[Word and element pointing entries]
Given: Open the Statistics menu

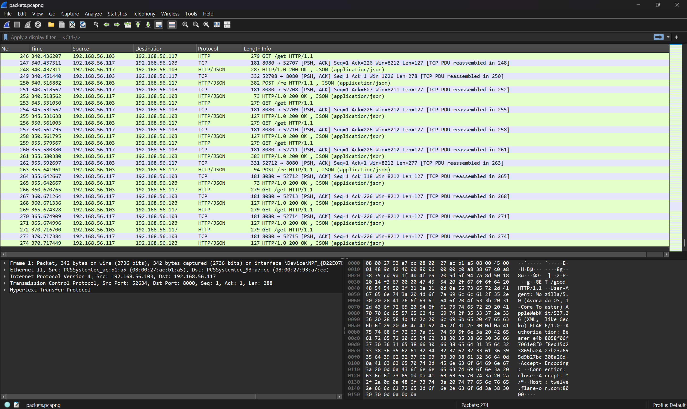Looking at the screenshot, I should (x=117, y=14).
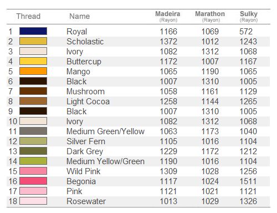The width and height of the screenshot is (277, 213).
Task: Click the Buttercup yellow swatch
Action: tap(33, 61)
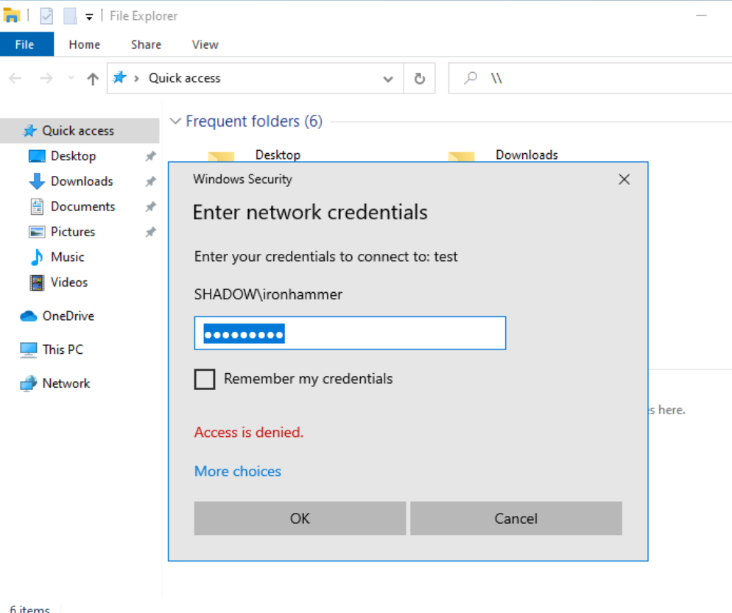
Task: Click the Properties icon in quick access toolbar
Action: pyautogui.click(x=46, y=15)
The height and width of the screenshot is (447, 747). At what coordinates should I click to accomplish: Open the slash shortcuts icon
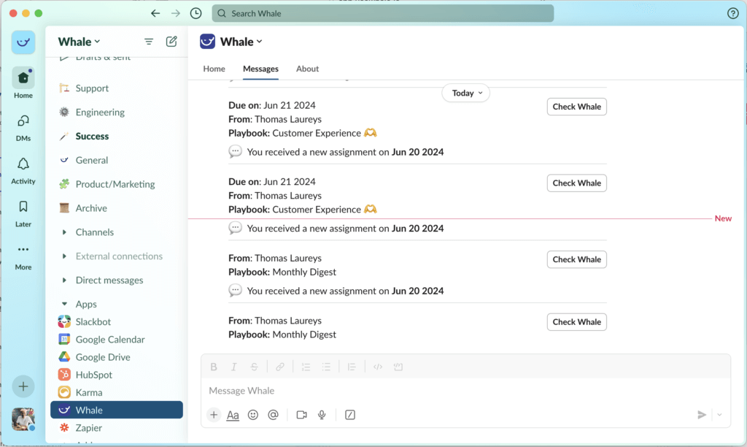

THE EXERCISE
Duplicate these lines exactly as they appear in the items, without the pictures.

EXPECTED ANSWER
Given: Open the Statistics menu

Looking at the screenshot, I should (x=117, y=14).
The width and height of the screenshot is (277, 213).
Task: Click the Buttercup yellow swatch
Action: tap(33, 61)
Task: Click the Properties icon in quick access toolbar
Action: pyautogui.click(x=46, y=15)
The height and width of the screenshot is (447, 747). At what coordinates should I click to accomplish: Open the slash shortcuts icon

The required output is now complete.